> _PROBLEM REQUIREMENTS_:
Turn the lines from the one containing "Given: Select the" through the one containing "Action: (x=348, y=192)", both included, into a Markdown table with a Row column numbering each line and a Line column holding its text. Skip blank lines.

━━━ MATERIAL SHOWN

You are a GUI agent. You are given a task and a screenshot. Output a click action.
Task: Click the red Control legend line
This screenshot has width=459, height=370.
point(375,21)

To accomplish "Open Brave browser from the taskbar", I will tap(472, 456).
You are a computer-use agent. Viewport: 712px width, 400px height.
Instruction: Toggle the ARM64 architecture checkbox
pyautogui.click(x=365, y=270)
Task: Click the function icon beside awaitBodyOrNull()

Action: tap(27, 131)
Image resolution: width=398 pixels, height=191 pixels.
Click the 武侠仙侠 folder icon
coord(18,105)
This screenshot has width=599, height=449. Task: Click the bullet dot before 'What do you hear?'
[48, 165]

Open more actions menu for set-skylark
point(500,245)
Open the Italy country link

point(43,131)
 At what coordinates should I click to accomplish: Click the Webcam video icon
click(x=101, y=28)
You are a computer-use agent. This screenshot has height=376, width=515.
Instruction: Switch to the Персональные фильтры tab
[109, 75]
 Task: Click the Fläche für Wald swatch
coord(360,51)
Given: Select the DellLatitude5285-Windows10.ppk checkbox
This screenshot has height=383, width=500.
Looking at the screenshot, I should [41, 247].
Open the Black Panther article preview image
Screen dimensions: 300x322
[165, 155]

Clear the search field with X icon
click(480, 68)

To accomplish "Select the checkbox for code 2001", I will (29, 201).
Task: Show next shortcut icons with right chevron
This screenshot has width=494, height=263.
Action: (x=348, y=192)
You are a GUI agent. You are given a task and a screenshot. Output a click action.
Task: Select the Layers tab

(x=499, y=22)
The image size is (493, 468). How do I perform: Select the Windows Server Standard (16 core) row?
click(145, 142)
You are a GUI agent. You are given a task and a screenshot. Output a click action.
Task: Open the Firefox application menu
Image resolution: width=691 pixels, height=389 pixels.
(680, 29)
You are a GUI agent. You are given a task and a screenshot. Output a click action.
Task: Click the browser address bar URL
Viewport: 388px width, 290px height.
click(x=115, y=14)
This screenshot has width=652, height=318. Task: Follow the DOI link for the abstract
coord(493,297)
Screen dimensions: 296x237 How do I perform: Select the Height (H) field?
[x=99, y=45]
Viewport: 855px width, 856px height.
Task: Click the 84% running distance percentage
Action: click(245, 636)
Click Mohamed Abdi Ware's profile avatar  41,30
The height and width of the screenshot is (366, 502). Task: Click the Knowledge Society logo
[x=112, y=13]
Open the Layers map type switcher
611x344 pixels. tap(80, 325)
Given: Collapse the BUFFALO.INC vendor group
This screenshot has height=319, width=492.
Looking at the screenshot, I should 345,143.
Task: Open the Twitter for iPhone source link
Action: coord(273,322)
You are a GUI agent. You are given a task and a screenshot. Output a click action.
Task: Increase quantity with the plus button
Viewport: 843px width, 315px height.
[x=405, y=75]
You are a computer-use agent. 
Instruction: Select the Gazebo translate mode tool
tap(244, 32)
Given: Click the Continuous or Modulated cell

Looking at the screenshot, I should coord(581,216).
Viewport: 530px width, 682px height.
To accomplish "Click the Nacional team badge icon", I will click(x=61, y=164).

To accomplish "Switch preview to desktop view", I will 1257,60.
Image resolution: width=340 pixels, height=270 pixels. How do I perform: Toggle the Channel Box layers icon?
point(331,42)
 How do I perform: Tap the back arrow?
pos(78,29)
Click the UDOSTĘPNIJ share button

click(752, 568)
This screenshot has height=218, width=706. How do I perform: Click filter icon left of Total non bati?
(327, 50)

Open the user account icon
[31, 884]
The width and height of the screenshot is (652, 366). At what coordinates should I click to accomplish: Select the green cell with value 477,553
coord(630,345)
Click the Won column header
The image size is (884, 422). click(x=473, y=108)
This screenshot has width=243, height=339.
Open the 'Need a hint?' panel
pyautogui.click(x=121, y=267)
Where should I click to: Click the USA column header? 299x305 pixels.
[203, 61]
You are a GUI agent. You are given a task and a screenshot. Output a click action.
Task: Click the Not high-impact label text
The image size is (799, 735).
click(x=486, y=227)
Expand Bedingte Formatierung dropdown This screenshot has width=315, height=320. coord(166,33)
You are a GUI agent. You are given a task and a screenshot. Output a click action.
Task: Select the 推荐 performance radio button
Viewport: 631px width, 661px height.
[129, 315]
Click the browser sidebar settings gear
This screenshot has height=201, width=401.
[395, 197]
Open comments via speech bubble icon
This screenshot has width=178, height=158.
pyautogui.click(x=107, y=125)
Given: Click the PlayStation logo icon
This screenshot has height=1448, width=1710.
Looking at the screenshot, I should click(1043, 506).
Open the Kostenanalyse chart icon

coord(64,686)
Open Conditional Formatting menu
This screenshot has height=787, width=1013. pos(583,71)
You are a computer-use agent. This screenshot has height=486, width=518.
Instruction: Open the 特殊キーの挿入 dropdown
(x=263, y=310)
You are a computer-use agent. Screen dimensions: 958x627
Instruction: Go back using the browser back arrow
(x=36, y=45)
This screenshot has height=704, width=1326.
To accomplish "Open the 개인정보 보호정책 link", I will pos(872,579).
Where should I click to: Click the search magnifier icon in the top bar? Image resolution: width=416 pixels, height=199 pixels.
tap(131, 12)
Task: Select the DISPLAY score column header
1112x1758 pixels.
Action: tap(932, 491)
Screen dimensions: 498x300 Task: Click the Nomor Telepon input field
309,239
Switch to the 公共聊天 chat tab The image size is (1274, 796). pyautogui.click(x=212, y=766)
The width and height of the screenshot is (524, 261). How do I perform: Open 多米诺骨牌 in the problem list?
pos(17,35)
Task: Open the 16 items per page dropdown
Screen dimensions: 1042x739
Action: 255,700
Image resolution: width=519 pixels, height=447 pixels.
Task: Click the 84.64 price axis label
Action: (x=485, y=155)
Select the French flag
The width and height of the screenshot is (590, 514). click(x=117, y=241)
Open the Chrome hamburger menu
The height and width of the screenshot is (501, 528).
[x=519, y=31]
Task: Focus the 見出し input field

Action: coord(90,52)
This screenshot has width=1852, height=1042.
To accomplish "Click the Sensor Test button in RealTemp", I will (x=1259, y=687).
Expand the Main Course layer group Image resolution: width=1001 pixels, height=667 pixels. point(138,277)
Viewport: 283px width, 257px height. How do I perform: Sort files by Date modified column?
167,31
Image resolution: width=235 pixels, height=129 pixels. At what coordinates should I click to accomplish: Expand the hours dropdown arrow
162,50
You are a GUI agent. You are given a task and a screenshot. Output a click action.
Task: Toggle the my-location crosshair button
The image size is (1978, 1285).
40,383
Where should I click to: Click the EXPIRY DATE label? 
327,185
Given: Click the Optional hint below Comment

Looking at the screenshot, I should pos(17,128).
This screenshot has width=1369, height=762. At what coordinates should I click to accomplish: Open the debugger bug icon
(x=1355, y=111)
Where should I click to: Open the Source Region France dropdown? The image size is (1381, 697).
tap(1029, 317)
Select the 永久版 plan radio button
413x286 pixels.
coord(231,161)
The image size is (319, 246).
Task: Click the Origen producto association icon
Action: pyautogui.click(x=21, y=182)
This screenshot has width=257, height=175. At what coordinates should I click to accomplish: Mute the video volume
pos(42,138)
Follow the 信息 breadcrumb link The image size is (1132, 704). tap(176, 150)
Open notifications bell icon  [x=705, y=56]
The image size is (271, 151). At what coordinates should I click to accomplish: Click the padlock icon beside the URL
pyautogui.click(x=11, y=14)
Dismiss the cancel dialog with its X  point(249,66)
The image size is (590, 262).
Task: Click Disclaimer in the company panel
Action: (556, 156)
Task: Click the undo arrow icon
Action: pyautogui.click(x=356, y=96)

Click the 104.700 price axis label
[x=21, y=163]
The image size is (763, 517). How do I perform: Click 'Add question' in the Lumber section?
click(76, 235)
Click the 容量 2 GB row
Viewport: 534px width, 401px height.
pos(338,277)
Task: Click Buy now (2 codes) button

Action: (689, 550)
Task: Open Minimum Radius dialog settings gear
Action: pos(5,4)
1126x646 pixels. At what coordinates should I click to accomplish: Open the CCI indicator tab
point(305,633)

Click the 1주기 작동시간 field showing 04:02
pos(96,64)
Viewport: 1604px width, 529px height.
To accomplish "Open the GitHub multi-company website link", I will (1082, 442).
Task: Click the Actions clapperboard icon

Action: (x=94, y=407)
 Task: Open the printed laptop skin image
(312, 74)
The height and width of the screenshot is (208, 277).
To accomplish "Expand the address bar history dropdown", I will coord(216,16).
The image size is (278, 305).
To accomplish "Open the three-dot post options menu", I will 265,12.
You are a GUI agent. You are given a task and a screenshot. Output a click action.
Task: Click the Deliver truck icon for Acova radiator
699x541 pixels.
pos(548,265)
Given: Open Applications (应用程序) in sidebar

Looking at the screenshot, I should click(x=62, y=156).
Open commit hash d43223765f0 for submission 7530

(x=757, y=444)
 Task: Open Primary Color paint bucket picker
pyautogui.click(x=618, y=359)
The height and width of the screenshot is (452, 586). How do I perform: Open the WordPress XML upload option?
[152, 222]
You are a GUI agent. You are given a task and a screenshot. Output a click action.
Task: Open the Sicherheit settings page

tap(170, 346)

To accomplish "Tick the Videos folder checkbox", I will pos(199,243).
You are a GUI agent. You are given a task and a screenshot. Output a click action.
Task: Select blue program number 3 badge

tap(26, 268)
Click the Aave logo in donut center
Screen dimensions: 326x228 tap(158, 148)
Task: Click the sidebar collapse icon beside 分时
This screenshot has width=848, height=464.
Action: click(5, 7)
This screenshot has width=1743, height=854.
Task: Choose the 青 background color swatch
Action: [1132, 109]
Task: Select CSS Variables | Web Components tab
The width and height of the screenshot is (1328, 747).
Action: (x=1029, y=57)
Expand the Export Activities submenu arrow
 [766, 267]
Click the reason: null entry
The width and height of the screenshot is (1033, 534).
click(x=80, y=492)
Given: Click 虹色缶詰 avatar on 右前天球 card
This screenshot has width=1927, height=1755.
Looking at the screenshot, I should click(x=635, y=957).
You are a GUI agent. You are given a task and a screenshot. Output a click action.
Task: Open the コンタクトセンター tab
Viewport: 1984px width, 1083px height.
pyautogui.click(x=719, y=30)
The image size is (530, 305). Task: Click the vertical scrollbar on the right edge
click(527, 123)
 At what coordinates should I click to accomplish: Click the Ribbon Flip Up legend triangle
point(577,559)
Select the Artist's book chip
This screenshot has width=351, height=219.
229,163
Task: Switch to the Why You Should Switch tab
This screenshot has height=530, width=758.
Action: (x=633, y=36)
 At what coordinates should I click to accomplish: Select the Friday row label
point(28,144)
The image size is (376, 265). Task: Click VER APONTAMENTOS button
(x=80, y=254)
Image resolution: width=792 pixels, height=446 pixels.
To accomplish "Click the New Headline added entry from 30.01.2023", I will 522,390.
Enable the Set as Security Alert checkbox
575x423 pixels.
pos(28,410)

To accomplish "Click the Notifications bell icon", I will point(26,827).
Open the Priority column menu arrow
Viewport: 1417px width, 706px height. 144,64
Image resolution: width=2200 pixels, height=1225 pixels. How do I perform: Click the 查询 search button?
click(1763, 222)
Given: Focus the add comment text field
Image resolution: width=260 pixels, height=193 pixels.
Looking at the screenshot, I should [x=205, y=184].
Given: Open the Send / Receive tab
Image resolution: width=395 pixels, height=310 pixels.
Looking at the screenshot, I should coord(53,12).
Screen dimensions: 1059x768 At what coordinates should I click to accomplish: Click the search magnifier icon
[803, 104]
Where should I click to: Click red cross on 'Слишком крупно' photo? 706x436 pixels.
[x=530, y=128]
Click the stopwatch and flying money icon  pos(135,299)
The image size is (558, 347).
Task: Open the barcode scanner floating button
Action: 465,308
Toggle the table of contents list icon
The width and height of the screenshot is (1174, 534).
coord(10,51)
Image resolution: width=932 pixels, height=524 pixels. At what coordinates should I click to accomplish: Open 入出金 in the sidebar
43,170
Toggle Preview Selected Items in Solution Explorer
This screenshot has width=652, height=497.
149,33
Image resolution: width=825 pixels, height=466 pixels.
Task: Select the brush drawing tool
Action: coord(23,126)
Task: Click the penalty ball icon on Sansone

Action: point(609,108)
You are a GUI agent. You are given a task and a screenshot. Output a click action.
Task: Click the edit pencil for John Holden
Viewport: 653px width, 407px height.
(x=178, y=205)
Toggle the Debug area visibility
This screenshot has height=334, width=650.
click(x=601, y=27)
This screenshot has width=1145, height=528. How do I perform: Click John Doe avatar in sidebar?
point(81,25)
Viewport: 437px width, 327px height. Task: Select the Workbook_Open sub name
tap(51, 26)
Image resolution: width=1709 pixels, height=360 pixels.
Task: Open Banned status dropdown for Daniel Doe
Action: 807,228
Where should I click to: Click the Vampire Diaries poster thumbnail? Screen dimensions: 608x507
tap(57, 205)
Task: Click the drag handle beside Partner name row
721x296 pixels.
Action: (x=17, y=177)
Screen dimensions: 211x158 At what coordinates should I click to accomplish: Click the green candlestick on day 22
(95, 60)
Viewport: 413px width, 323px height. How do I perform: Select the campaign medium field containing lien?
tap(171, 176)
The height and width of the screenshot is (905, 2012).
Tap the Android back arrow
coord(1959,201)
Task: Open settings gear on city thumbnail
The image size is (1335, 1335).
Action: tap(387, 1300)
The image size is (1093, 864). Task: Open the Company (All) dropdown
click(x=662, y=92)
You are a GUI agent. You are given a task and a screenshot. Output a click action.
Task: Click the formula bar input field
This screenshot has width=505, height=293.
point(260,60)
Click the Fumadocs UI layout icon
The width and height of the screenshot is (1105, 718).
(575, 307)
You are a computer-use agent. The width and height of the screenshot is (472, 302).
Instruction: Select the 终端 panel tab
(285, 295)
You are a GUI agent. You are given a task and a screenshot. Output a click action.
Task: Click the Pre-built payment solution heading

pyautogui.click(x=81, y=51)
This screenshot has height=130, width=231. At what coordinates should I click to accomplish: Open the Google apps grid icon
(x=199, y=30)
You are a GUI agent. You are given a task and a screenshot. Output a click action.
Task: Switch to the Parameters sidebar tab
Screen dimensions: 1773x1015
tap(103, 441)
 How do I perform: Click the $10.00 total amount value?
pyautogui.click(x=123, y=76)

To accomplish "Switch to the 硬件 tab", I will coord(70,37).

━━━━━━

> _WRITTEN RESPONSE_:
| Row | Line |
|---|---|
| 1 | Given: Select the DellLatitude5285-Windows10.ppk checkbox |
| 2 | This screenshot has height=383, width=500. |
| 3 | Looking at the screenshot, I should [41, 247]. |
| 4 | Open the Black Panther article preview image |
| 5 | Screen dimensions: 300x322 |
| 6 | [165, 155] |
| 7 | Clear the search field with X icon |
| 8 | click(480, 68) |
| 9 | To accomplish "Select the checkbox for code 2001", I will (29, 201). |
| 10 | Task: Show next shortcut icons with right chevron |
| 11 | This screenshot has width=494, height=263. |
| 12 | Action: (x=348, y=192) |